Futurists have long envisioned a time when smart, capable robots would relieve human beings of their drudgery and dangerous work. If billions of people are to be served by these advanced mechanical workers though, new questions will inevitably arise along the way, specifically, what will happen to the robots that are no longer needed after they break down or become obsolete?
Collaboration between two forward-thinking groups at the Italian Institute of Technology (IIT) has recently yielded one possible answer in the form of biodegradable plastics made from food waste.
As the leader of the Smart Materials Group at IIT in Genoa, Dr. Athanassia Athanassiou is looking for ways to make substances like metal and plastic more responsive and attuned to their environments. In the recent past, she and fellow researchers experimented with imprinting microscopic dimples on elastomeric polymers, improving their levels of adhesion, and using carefully constructed nano-foams to pull dangerous heavy metals from water supplies.

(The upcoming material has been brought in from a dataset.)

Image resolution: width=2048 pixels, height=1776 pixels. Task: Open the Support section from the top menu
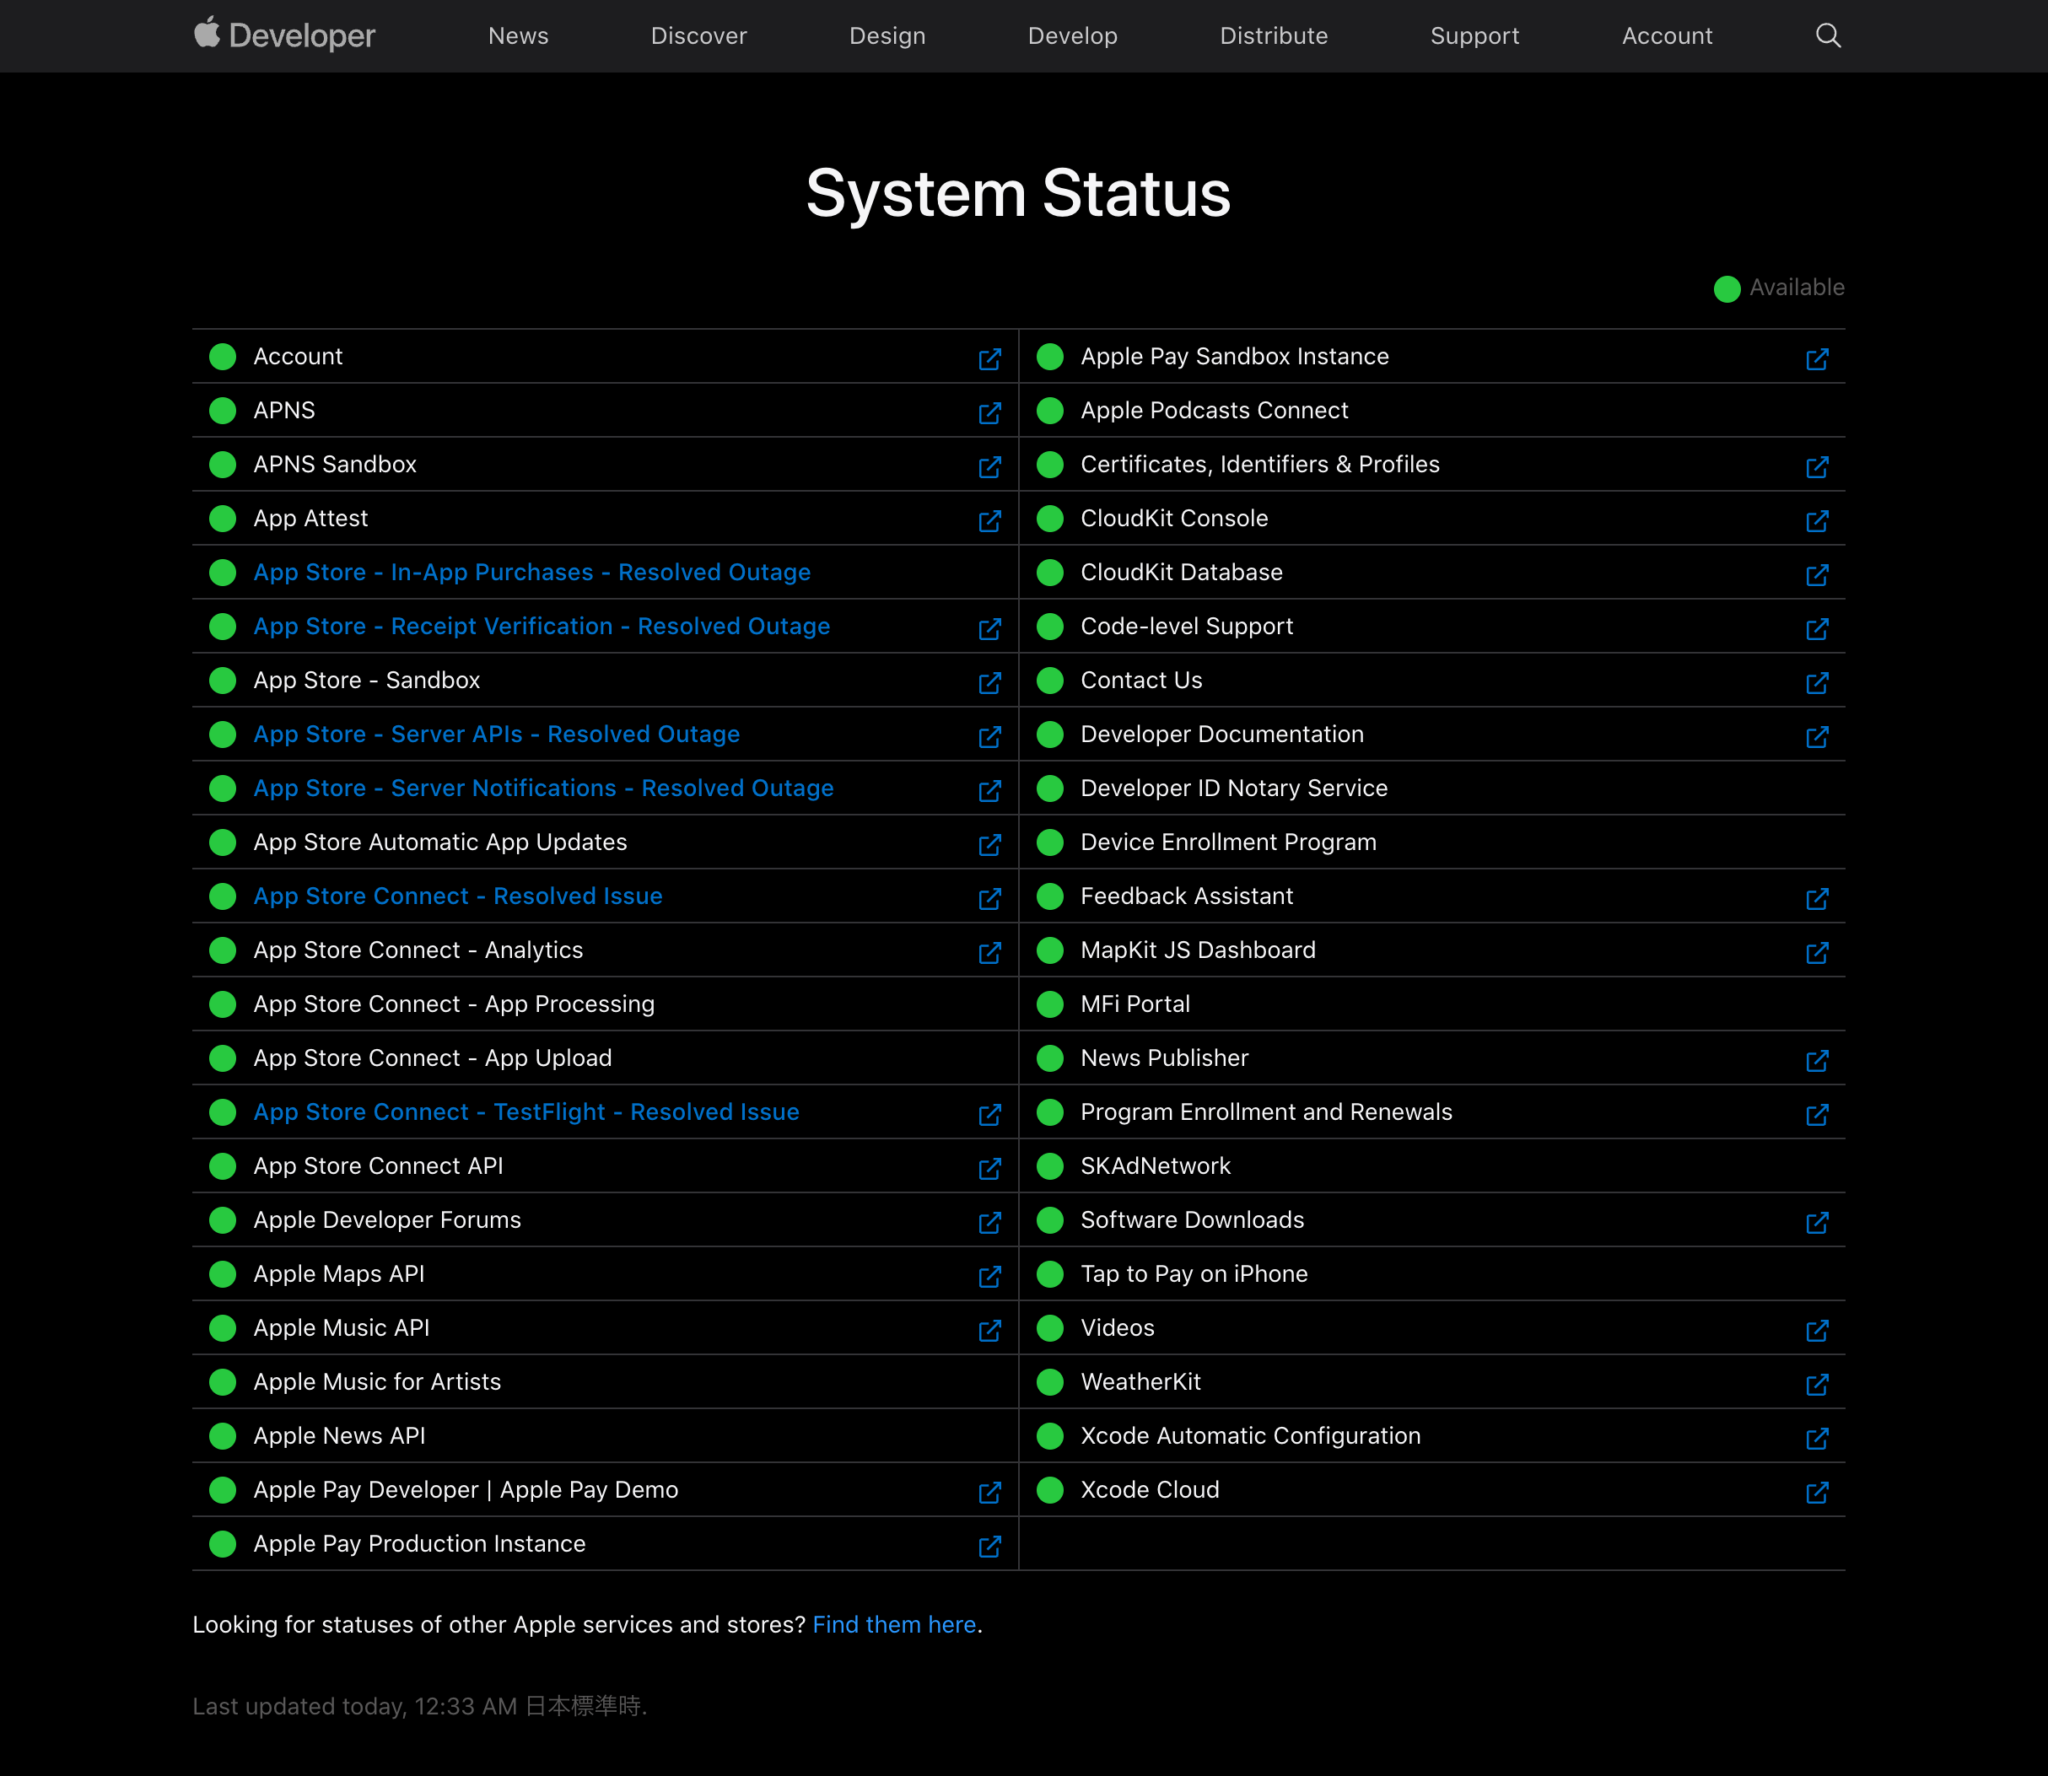[1475, 36]
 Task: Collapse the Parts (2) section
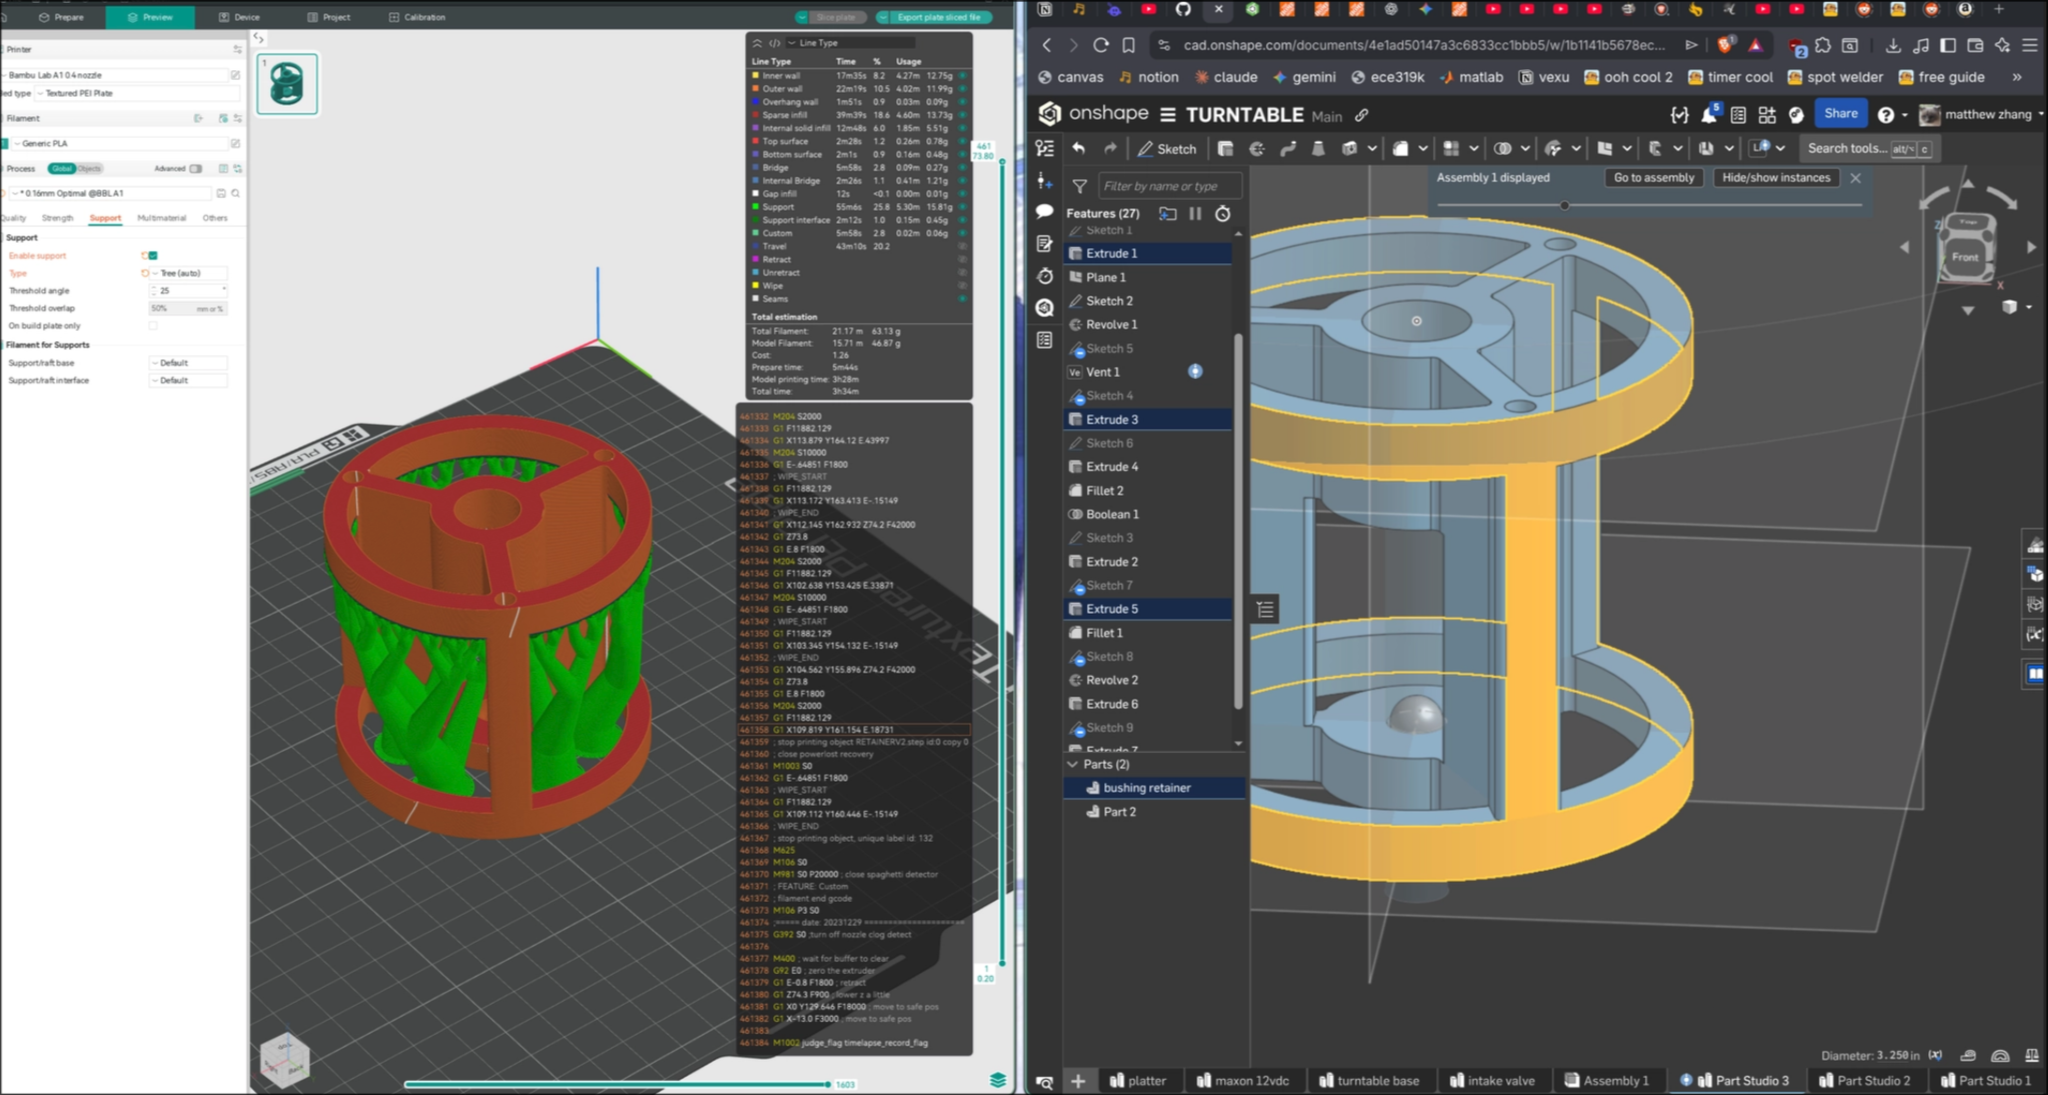(1072, 764)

Athanassiou most recently made the news for an older paper that attracted renewed attention in light of another IIT’s researcher’s work. As coordinator and scientific lead of the WALK-MAN project, a group effort sponsored by several of Europe’s top technical universities, Dr. Nikos Tsagarakis aims at creating a highly mobile humanoid robot that could navigate damaged buildings and lend help after disasters.
Achieving human levels of agility and balance has long been a Holy Grail of robotics, but it will be necessary if machines are ever to take over entirely from today’s heroic first responders. While there is a lot of hard work to be done focusing on internal parts like balance-enhancing gyros and sophisticated sensors, materials that better reflect the flexibility and resilience of human skin and tissues will be needed, too.
Turning Food Waste into Biodegradable Plastics
In a 2014 paper published in the journal “Macromolecules”, Dr. Athanassiou and seven other IIT researchers described the impressive range of traits obtainable in plastics synthesized from food waste like rice hulls, cocoa pod husks, and spinach stems. By dissolving the materials in trifluoroacetic acid, mixing in common, organic cellulose as needed, and casting the slurry in molds, the team created plastics ranging from delicate, flexible fabrics to stiff, strong rods and beams. On top of making good use of materials that would otherwise be discarded, the plastics often compare favorably in terms of their mechanical properties to those of a more traditional kind derived from petroleum.
Those facts alone could have made biological plastics interesting to researchers like the dozens now working on WALK-MAN and other robotics projects. Just as importantly, though, the plastics that Dr. Athanassiou and her cohorts described break down naturally in years or decades, instead of the centuries that are more typical of conventional materials of these kinds.
Making the Robots of the Future Even Easier to Live With
Further research and refinement could thereby solve some of the longstanding, long-term problems in the field of robotics. A robot sent to fix a broken-down piece of equipment in an environment too dangerous for humans might reasonably be left there to decompose. A robot tasked with cleaning up toxic industrial waste could be abandoned thereafter if it was designed, from the start, to predictably decay into natural cellulose.
Should there come a time in the future when billions of advanced robots serve a similar number of human beings, materials that break back down into organic constituents will greatly reduce some associated burdens, too. Instead of needing new robots to carefully disassemble and dispose of obsolete older ones, the machines might be designed to fade away gracefully when their lives of service are over.
As both technologies are still in their early days, it will be quite some time before decomposing robots become common. While Athanassiou’s Smart Materials team initially impressed others the most with the flexibility of their new bio-plastics, making them obvious candidates for skin-mimicking robotic outer layers, even early research suggests that the materials could just as easily be used for internal, structural purposes.
With other researchers elsewhere already making progress on “vanishing electronics” that likewise melt away when no longer needed, humanoid robots that do the same could well be in our collective future.